Although the aneurysms first started in 2011, Emilia Clarke is just now opening up about her experience. She said, “After keeping quiet all these years, I’m telling you the truth in full. Please believe me: I know that I am hardly unique, hardly alone. Countless people have suffered far worse, and with nothing like the care I was so lucky to receive.”

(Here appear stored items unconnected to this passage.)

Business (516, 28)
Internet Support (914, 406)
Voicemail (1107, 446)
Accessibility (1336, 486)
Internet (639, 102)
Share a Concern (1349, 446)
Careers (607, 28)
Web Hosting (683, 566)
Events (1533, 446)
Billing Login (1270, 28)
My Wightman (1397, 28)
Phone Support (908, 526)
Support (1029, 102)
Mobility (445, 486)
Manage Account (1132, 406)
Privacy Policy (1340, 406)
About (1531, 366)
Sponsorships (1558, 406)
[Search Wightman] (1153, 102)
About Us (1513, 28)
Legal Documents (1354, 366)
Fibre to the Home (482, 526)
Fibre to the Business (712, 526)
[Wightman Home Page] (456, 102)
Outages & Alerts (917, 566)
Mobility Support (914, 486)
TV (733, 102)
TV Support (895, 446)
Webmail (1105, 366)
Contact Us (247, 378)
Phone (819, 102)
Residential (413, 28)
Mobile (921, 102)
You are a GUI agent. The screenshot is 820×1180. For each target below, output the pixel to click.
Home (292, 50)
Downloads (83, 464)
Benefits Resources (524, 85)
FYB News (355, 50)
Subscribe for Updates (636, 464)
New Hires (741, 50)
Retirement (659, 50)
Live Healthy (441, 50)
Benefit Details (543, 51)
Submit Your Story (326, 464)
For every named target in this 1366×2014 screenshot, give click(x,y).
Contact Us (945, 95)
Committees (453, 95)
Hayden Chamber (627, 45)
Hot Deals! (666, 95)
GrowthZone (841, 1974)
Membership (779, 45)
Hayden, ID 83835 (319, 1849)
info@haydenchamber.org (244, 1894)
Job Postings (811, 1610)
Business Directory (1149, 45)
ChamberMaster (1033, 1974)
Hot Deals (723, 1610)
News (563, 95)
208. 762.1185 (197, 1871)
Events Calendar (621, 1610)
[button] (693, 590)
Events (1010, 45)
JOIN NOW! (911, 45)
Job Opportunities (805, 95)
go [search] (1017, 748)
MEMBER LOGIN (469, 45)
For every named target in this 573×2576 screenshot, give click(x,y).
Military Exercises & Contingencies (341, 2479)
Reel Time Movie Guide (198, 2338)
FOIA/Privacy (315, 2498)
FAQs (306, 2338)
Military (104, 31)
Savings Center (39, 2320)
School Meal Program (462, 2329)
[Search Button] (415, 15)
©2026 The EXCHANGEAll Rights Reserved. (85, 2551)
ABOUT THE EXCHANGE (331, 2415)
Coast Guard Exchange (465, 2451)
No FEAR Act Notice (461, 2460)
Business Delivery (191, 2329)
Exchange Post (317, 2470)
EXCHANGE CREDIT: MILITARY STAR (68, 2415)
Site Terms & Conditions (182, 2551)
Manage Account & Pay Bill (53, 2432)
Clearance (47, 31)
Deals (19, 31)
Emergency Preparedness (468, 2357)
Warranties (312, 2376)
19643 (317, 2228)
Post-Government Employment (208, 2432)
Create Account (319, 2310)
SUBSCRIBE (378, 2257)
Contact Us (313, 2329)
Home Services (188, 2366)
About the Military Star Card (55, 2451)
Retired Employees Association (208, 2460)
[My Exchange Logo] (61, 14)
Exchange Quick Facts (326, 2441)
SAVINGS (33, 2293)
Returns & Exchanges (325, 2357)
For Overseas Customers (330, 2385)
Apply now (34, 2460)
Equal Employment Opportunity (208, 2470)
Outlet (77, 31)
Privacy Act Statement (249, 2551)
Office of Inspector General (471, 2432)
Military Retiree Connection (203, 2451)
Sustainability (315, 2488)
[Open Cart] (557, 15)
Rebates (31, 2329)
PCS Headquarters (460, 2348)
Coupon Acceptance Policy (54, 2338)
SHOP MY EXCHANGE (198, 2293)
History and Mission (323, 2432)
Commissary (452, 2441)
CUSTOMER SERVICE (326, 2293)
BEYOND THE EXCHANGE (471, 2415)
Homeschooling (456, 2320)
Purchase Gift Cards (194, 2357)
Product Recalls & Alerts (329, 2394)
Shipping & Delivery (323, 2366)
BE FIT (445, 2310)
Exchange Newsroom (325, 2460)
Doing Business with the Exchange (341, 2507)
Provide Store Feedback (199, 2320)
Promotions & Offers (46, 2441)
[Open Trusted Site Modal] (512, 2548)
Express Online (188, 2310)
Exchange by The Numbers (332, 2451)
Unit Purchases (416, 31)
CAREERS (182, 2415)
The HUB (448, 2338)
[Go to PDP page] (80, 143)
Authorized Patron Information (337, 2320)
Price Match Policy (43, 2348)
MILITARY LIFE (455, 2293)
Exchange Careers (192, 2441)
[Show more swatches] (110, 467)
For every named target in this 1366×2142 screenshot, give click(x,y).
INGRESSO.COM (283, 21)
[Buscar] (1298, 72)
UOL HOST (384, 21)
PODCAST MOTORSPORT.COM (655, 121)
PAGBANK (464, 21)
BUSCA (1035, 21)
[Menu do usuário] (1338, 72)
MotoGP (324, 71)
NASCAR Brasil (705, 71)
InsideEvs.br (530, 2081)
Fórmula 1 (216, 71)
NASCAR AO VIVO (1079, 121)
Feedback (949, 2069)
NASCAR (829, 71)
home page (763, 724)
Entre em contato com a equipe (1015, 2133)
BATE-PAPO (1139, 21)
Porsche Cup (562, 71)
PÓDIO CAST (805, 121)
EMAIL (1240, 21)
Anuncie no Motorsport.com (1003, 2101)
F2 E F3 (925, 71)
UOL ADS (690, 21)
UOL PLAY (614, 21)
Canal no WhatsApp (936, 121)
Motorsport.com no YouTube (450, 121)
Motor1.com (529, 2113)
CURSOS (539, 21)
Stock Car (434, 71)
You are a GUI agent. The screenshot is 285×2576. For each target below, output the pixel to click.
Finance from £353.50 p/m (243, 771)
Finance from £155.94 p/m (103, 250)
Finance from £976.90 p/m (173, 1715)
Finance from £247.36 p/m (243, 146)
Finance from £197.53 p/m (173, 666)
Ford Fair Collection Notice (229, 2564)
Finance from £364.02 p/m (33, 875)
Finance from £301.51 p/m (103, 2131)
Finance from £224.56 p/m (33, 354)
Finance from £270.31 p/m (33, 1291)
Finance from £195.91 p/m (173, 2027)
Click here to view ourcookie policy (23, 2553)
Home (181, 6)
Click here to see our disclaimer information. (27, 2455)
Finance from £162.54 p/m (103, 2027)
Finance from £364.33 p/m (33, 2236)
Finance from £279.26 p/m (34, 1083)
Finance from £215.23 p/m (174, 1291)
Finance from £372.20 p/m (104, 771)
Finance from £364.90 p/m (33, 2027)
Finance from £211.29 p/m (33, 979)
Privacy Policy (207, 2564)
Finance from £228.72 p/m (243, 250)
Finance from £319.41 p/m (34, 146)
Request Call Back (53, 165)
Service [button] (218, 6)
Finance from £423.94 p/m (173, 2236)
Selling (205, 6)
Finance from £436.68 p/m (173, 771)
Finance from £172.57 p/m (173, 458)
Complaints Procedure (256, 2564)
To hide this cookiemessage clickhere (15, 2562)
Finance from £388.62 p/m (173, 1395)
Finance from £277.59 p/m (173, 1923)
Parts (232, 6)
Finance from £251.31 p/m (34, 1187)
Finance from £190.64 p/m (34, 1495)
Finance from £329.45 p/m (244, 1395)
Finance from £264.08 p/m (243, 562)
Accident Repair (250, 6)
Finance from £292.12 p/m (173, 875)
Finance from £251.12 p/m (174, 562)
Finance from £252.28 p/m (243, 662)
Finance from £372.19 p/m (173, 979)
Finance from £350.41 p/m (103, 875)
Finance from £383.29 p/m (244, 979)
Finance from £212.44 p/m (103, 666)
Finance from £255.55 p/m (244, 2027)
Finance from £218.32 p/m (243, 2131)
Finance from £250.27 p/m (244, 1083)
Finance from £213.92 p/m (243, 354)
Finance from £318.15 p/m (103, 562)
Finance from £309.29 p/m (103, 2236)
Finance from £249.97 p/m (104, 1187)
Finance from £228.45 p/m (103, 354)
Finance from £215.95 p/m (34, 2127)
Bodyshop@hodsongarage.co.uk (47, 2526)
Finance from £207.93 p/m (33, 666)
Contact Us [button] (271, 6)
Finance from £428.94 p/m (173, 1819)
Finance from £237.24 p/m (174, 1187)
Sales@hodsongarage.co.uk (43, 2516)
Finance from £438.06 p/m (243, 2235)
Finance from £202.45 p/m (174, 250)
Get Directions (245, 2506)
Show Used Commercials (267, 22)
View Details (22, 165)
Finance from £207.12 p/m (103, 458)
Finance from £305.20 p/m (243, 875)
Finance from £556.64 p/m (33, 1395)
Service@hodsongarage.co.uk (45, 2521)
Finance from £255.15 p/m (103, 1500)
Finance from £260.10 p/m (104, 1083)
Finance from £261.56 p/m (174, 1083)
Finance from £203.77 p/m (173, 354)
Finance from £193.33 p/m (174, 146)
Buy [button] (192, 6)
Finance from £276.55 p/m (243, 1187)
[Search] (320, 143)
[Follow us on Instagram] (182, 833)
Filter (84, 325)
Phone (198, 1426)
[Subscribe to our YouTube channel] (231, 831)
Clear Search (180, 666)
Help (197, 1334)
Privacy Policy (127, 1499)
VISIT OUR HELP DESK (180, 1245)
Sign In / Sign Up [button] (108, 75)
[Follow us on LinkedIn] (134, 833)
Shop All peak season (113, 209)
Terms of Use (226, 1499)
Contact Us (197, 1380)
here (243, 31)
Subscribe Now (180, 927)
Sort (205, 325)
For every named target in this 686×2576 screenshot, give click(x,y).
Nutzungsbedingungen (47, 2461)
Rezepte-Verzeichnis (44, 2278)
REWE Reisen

Because of this, Clarke has started a charity that promotes visibility for brain injury survivors. “I’ve decided to throw myself into a charity I’ve helped develop in conjunction with partners in the UK and in the US. It is called SameYou, and it aims to provide treatment for people recovering from brain injuries and stroke.”
Ready for the Next Step
Now that Clarke is completely recovered, she says she looks forward to the future, saying, “There’s been so much life that I’ve lived in the ten years that I’ve been working on the show. So, you’re saying good-bye to so much more than just the character. I’m saying good-bye to my twenties!”

“There is something gratifying and beyond lucky about coming to the end of ‘Thrones’. I’m so happy to be here to see the end of this story and the beginning of whatever comes next.”